« Je n'éprouve depuis le plus jeune âge aucun scrupule à dire tout et son contraire pour servir les riches et les puissants d'une grande, vieille et belle nation : la France », peut-on lire en exergue de la vrai timeline de Nicolas Sarkozy sur Facebook. Une phrase qui synthétise toute l'ambition (et l'ambiance) du projet.
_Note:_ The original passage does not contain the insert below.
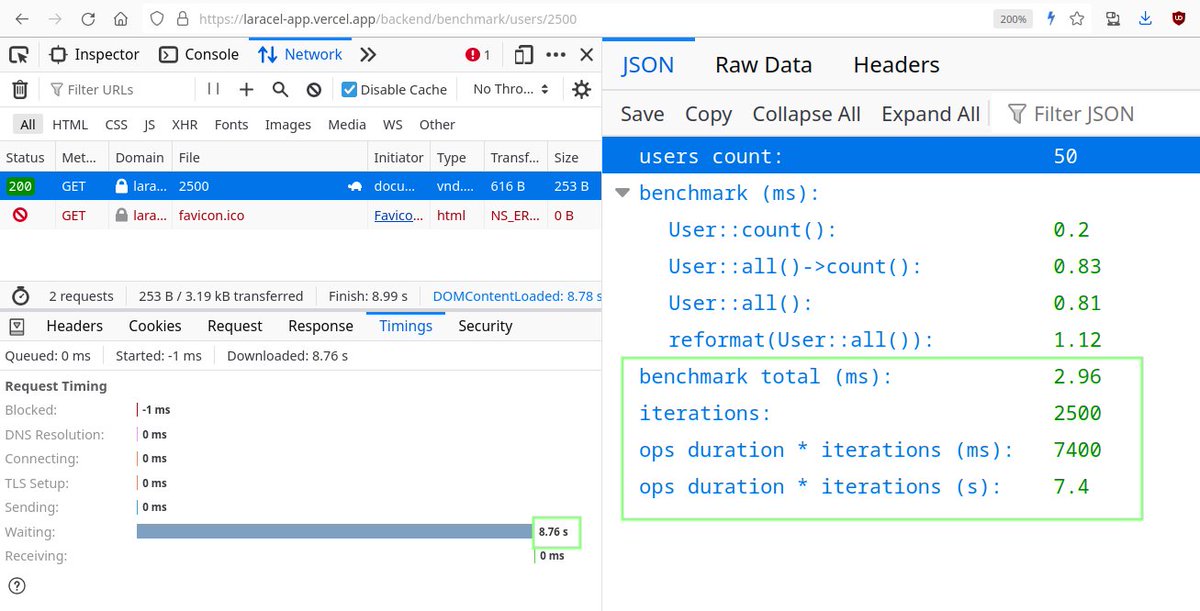Reload the page using browser refresh icon

click(x=88, y=19)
Ecrite à la première personne, comme pour mieux saisir la névrose et le caractère grotesque du personnage, cette page Facebook scrute les faits et gestes d'un candidat-président devenu sa propre caricature.
Un travail de mémoire indispensable (on ne le répètera jamais assez) et implacable qui, à terme, dessine un portrait sans concession (au passage, si vous l'avez raté : un autre très bon portrait de Sarkozy vu par les correspondant étrangers).
Après avoir été au centre des révolutions du monde arabe, Facebook et le virtuel, pragmatiques, retracent dorénavant l'histoire d'une arnaque quotidienne à base de plans de com jusque dans les moindres pixels ; révèlent, au-delà, toute la vulgarité de cette fiction ou "feuilletonnalisation" du réel au détriment d'une véritable action politique, et la méprise d'un peuple dont Sarkozy (et toute sa clique : son chien, sa sardine et les autres…) se pose pourtant, pour la seconde fois, comme le représentant revendiqué et légitime.